Data were collected from a multi-centre cohort study, including demographics, confounders and prophylaxis type (aspirin alone, LMWH alone, aspirin and LMWH, and DOACs). The primary outcome was symptomatic 90-day VTE. Secondary outcomes were major bleeding, joint related reoperation and mortality within 90 days. Data were analysed using logistic regression, the Student’s t and Fisher’s exact tests (unadjusted) and multivariable regression (adjusted).

Results

There were 1867 eligible patients; 365 (20%) received aspirin alone, 762 (41%) LMWH alone, 482 (26%) LMWH and aspirin and 170 (9%) DOAC. The 90-day VTE rate was 2.7%; lowest in the aspirin group (1.6%), compared to 3.6% for LMWH, 2.3% for LMWH and aspirin and 2.4% for DOACs. After adjusted analysis, predictors of VTE were prophylaxis duration < 14 days (OR = 6.7, 95% CI 3.5–13.1, p < 0.001) and history of previous VTE (OR = 2.4, 95% CI 1.1–5.8, p = 0.05).
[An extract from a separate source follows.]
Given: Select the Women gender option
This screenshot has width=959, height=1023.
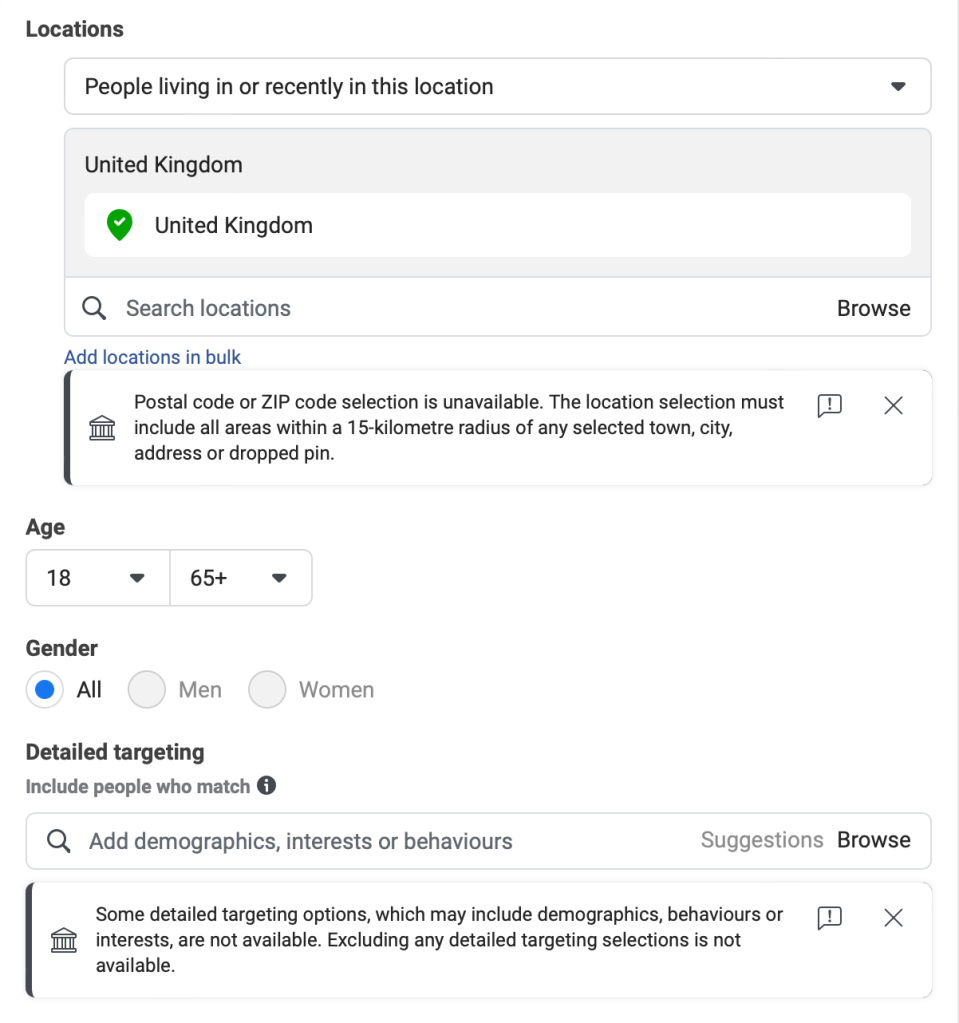Looking at the screenshot, I should click(268, 690).
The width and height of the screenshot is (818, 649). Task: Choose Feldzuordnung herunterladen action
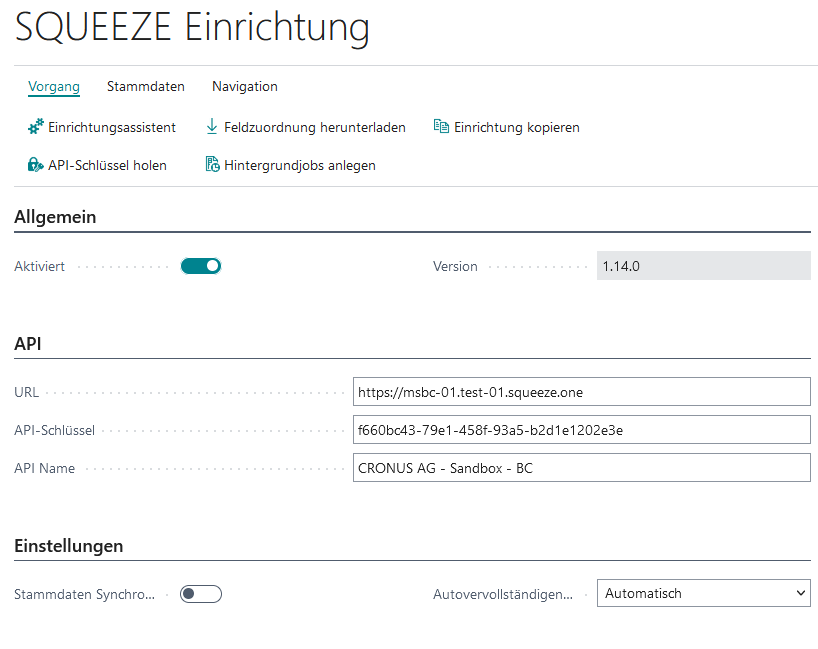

There were no significant differences in the primary or secondary outcomes between prophylaxis groups.

Conclusions

Aspirin may be suitable for VTE prophylaxis following THA and TKA. The comparatively low unadjusted 90-day VTE rate in the aspirin group may have been due to selective use in lower-risk patients.

Trial Registration

This study was registered at ClinicalTrials.gov, trial number NCT01899443 (15/07/2013).

Peer Review reports

Background

Venous thromboembolism (VTE) comprises deep venous thrombosis (DVT) and pulmonary embolism (PE) and is a serious complication following total hip arthroplasty (THA) and total knee arthroplasty (TKA). Multi-modal VTE prevention using early mobilization, regional anaesthesia, mechanical and chemoprophylaxis has helped to reduce the rates of VTE after THA and TKA [1, 2], however, there remains controversy as to the most effective and safest form of chemoprophylaxis [3,4,5,6].
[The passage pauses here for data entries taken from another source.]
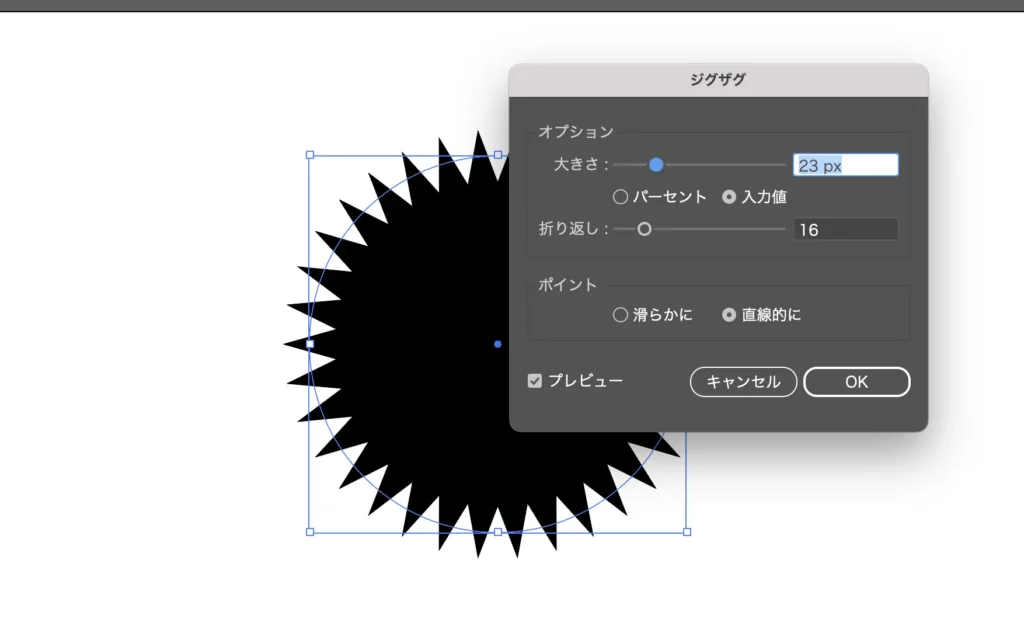Confirm the zigzag with OK

coord(856,382)
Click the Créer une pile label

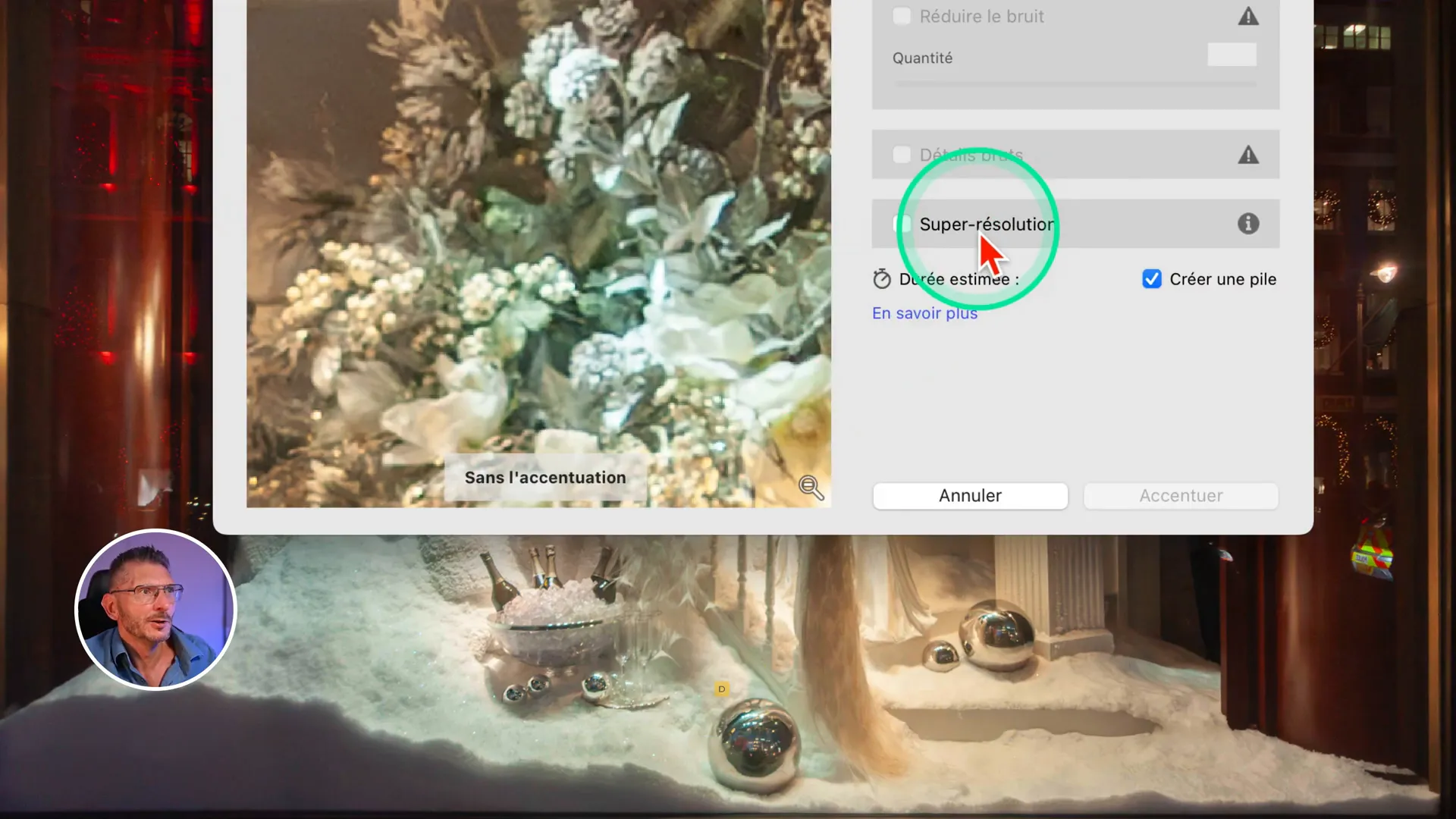tap(1222, 279)
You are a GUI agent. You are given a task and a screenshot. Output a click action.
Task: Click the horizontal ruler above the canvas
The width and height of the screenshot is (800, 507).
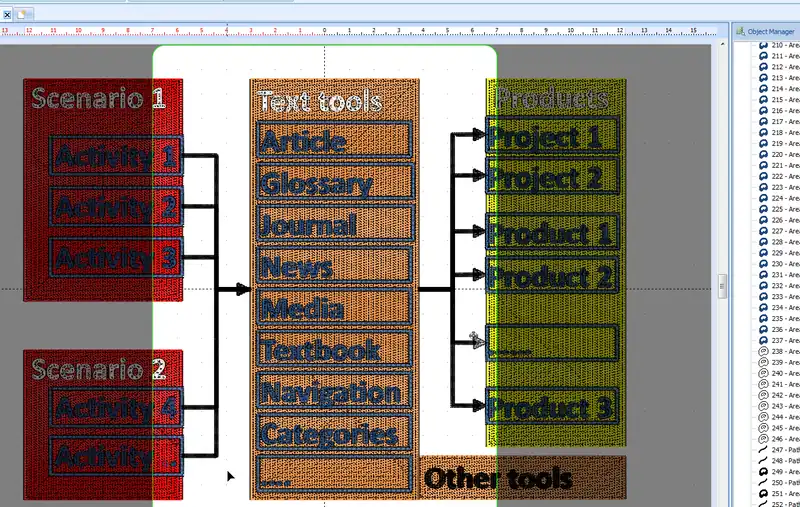click(360, 31)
Current guidelines recommend low-molecular weight heparin (LMWH), aspirin, direct oral anticoagulants (DOACs) or warfarin for chemoprophylaxis [3, 4, 7]. Each form of prophylaxis has advantages and disadvantages. Proponents of aspirin claim ease of administration, low surgical site bleeding risk and low cost, whereas proponents of LMWH, DOACs and warfarin claim greater effectiveness for VTE prevention compared to aspirin [3, 4]. Whilst there are clinical trials that have compared LMWH to DOACs [8], prospective trials comparing aspirin as a sole agent to LMWH and other forms of VTE prophylaxis (warfarin, DOACs) are lacking [5, 9, 10].
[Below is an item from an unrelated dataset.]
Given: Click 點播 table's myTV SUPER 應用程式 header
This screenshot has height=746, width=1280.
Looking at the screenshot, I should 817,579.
This study aims to compare the real-world safety and effectiveness of aspirin to LMWH and DOACs in reducing symptomatic 90-day VTE rates in patients undergoing elective THA or TKA for osteoarthritis. It was hypothesized that patients receiving aspirin would have equivalent rates of symptomatic VTE when compared to LMWH and DOACs.

Methods

We used data collected from the Evidence Based Processes and Outcomes of Care (EPOC) Study. EPOC was a multi-center prospective observational cohort study aimed at investigating the association between rates of compliance with evidence-based guidelines for the prevention of VTE and infection and related outcomes for patients undergoing elective primary THA and TKA. Ethical approval was obtained from the nine relevant human research ethics committees and informed consent was obtained for each patient recruited.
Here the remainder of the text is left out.